→ **What is required**:
Give the data again in full, with every character unchanged.

•••••

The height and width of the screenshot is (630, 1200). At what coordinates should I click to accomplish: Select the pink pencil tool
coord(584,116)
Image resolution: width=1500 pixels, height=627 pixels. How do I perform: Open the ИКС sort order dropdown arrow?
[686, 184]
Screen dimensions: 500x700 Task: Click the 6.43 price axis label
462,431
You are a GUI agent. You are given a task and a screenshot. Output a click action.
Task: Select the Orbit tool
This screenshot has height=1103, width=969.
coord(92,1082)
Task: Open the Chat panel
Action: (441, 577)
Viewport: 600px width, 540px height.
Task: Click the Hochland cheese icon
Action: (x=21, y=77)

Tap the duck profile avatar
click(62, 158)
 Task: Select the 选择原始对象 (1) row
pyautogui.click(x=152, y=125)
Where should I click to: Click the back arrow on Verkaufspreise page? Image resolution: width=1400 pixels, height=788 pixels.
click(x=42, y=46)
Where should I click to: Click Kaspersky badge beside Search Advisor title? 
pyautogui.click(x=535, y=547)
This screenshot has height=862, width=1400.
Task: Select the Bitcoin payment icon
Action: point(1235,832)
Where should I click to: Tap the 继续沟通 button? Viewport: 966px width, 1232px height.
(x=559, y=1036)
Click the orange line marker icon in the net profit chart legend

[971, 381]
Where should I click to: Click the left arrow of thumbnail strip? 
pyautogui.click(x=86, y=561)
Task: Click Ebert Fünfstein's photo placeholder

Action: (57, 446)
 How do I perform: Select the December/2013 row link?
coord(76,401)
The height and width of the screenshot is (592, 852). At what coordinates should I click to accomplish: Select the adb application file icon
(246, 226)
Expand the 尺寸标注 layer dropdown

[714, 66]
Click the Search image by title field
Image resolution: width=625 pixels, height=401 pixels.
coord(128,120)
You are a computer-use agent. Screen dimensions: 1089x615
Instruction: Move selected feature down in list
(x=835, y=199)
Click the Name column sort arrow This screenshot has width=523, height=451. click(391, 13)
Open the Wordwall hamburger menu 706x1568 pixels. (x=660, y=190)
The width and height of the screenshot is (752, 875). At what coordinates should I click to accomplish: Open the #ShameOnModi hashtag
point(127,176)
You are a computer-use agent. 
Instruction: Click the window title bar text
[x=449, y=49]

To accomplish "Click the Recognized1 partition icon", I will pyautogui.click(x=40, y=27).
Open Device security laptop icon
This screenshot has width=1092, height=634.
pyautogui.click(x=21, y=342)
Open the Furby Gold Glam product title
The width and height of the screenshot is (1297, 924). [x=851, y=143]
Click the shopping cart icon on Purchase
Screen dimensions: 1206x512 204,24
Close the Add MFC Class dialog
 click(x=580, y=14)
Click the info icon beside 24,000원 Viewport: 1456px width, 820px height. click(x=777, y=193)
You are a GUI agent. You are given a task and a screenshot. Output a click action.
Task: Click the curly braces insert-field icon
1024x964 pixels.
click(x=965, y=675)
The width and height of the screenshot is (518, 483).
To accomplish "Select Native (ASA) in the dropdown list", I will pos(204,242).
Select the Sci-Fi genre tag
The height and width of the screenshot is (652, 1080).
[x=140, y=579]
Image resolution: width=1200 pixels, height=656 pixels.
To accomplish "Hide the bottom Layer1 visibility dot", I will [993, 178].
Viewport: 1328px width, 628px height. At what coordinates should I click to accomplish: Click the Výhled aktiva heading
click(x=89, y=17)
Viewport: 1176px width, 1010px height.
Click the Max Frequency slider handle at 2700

•••••

→ **Task result**:
The height and width of the screenshot is (630, 1200). At what coordinates should I click to accomplish: Select the pink pencil tool
coord(584,116)
Image resolution: width=1500 pixels, height=627 pixels. How do I perform: Open the ИКС sort order dropdown arrow?
[686, 184]
Screen dimensions: 500x700 Task: Click the 6.43 price axis label
462,431
You are a GUI agent. You are given a task and a screenshot. Output a click action.
Task: Select the Orbit tool
This screenshot has height=1103, width=969.
coord(92,1082)
Task: Open the Chat panel
Action: (441, 577)
Viewport: 600px width, 540px height.
Task: Click the Hochland cheese icon
Action: (x=21, y=77)

Tap the duck profile avatar
click(62, 158)
 Task: Select the 选择原始对象 (1) row
pyautogui.click(x=152, y=125)
Where should I click to: Click the back arrow on Verkaufspreise page? Image resolution: width=1400 pixels, height=788 pixels.
click(x=42, y=46)
Where should I click to: Click Kaspersky badge beside Search Advisor title? 
pyautogui.click(x=535, y=547)
This screenshot has height=862, width=1400.
Task: Select the Bitcoin payment icon
Action: point(1235,832)
Where should I click to: Tap the 继续沟通 button? Viewport: 966px width, 1232px height.
(x=559, y=1036)
Click the orange line marker icon in the net profit chart legend

[971, 381]
Where should I click to: Click the left arrow of thumbnail strip? 
pyautogui.click(x=86, y=561)
Task: Click Ebert Fünfstein's photo placeholder

Action: (57, 446)
 How do I perform: Select the December/2013 row link?
coord(76,401)
The height and width of the screenshot is (592, 852). At what coordinates should I click to accomplish: Select the adb application file icon
(246, 226)
Expand the 尺寸标注 layer dropdown

[714, 66]
Click the Search image by title field
Image resolution: width=625 pixels, height=401 pixels.
coord(128,120)
You are a computer-use agent. Screen dimensions: 1089x615
Instruction: Move selected feature down in list
(x=835, y=199)
Click the Name column sort arrow This screenshot has width=523, height=451. click(391, 13)
Open the Wordwall hamburger menu 706x1568 pixels. (x=660, y=190)
The width and height of the screenshot is (752, 875). At what coordinates should I click to accomplish: Open the #ShameOnModi hashtag
point(127,176)
You are a computer-use agent. 
Instruction: Click the window title bar text
[x=449, y=49]

To accomplish "Click the Recognized1 partition icon", I will pyautogui.click(x=40, y=27).
Open Device security laptop icon
This screenshot has width=1092, height=634.
pyautogui.click(x=21, y=342)
Open the Furby Gold Glam product title
The width and height of the screenshot is (1297, 924). [x=851, y=143]
Click the shopping cart icon on Purchase
Screen dimensions: 1206x512 204,24
Close the Add MFC Class dialog
 click(x=580, y=14)
Click the info icon beside 24,000원 Viewport: 1456px width, 820px height. click(x=777, y=193)
You are a GUI agent. You are given a task and a screenshot. Output a click action.
Task: Click the curly braces insert-field icon
1024x964 pixels.
click(x=965, y=675)
The width and height of the screenshot is (518, 483).
To accomplish "Select Native (ASA) in the dropdown list", I will pos(204,242).
Select the Sci-Fi genre tag
The height and width of the screenshot is (652, 1080).
[x=140, y=579]
Image resolution: width=1200 pixels, height=656 pixels.
To accomplish "Hide the bottom Layer1 visibility dot", I will [993, 178].
Viewport: 1328px width, 628px height. At what coordinates should I click to accomplish: Click the Výhled aktiva heading
click(x=89, y=17)
Viewport: 1176px width, 1010px height.
Click the Max Frequency slider handle at 2700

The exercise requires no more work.